Data shown =
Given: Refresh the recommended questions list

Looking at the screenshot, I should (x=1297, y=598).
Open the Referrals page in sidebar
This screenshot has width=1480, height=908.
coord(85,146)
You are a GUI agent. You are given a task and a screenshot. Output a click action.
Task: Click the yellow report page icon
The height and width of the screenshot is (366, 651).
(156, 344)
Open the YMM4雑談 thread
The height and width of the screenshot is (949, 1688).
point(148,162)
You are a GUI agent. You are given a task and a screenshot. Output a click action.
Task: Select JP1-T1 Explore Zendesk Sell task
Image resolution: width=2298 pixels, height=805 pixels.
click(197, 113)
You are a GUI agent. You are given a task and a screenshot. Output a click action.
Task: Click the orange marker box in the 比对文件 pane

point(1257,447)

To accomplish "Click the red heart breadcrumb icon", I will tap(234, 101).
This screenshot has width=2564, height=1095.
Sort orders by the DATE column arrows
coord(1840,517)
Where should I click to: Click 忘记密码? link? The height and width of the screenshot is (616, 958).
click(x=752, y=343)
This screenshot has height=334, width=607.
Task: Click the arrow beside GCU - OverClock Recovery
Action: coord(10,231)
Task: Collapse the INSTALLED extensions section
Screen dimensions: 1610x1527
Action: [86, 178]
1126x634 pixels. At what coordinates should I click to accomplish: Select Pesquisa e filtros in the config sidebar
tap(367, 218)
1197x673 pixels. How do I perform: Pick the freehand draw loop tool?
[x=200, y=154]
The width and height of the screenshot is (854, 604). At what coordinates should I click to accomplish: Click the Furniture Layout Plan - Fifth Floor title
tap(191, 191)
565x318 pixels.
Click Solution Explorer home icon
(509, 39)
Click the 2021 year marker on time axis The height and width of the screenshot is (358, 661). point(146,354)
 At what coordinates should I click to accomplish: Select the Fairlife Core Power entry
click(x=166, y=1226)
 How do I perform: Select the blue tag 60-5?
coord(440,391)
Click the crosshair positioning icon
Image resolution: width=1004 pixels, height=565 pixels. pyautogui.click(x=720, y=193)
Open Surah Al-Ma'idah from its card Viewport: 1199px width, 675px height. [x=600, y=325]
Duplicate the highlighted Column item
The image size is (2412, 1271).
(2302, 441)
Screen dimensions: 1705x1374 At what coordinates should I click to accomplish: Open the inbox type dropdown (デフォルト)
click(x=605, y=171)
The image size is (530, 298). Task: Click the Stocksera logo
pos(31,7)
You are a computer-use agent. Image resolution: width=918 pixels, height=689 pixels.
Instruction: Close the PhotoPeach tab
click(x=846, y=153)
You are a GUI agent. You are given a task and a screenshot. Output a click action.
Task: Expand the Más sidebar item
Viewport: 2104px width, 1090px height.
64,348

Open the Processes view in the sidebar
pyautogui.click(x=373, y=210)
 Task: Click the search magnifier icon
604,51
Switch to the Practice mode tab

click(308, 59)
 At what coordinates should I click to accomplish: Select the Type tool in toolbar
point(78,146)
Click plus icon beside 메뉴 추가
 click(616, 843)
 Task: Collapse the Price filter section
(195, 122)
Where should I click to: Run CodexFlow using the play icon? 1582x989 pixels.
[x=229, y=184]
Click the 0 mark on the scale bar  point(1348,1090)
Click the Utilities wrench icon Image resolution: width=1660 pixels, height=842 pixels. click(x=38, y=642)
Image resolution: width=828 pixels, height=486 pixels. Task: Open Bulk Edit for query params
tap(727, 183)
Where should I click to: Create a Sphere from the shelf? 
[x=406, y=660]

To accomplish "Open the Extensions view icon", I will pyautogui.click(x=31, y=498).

Task to carry out = Output only the lines from the line that contains "Where should I click to: Create" through the end of the entries, both included, exactly as they appear.

Response to the task =
Where should I click to: Create a Sphere from the shelf? 
[x=406, y=660]

To accomplish "Open the Extensions view icon", I will pyautogui.click(x=31, y=498).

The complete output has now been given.